Fascinating research from the Office of National Statistics has demonstrated just how difficult the headline gender pay gap is to analyse. Apparently only a third of the discrepancy in pay can be attributed to variables such as age, type of work and industry sector. Building complexity in the modelling by adding information about family situation, career breaks and educational background may help, but the essential problem appears to be that the gender pay gap reporting regime, while laudable in many respects, is far from an ideal tool to examine gender disparity at work.
In many organisations, the hourly wage and bonus paid to genuinely comparable men and women will be virtually identical - one would certainly hope so! Much more problematic is, as the FT points out, the fact that so many lower paid roles are predominantly taken by women, while the upper echelons are dominated by men.

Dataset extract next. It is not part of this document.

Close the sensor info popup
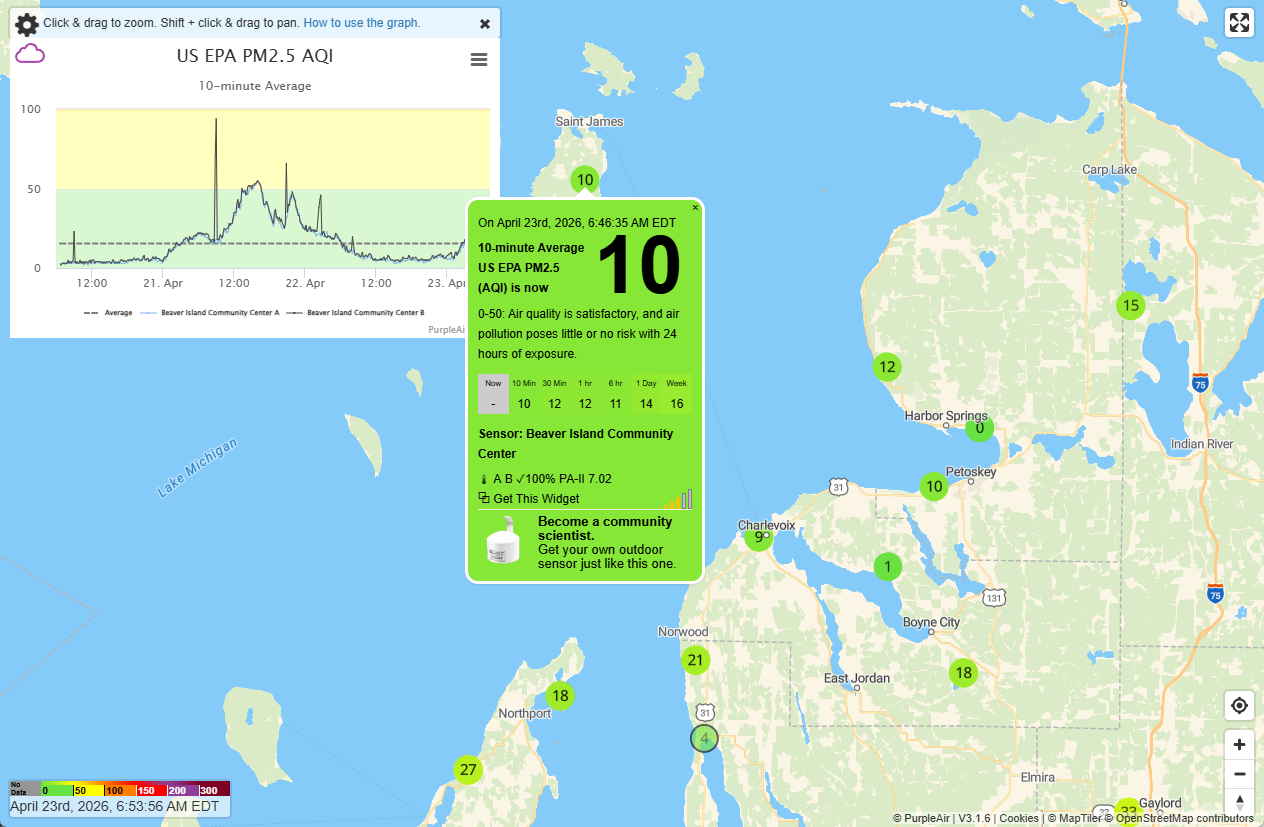The height and width of the screenshot is (827, 1264). click(x=696, y=208)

Equal pay and the abolition of the glass ceiling have been deserved targets for campaigners for many years. Comparative hourly wage and bonus data appears to be of limited use in addressing equality of pay, but could it be that the quartile distribution data that is also required by the gender pay gap reporting regime becomes the most effective way to tackle barriers to the progression of talented women?
Women are more likely, for example, to work in care and administrative roles, while men are more likely to be chief executives, managers and machine operatives. The types of jobs that women do tend to be lower-paid than the types of jobs that men do. These occupational differences account for almost a quarter of the gap between men and women’s average hourly pay.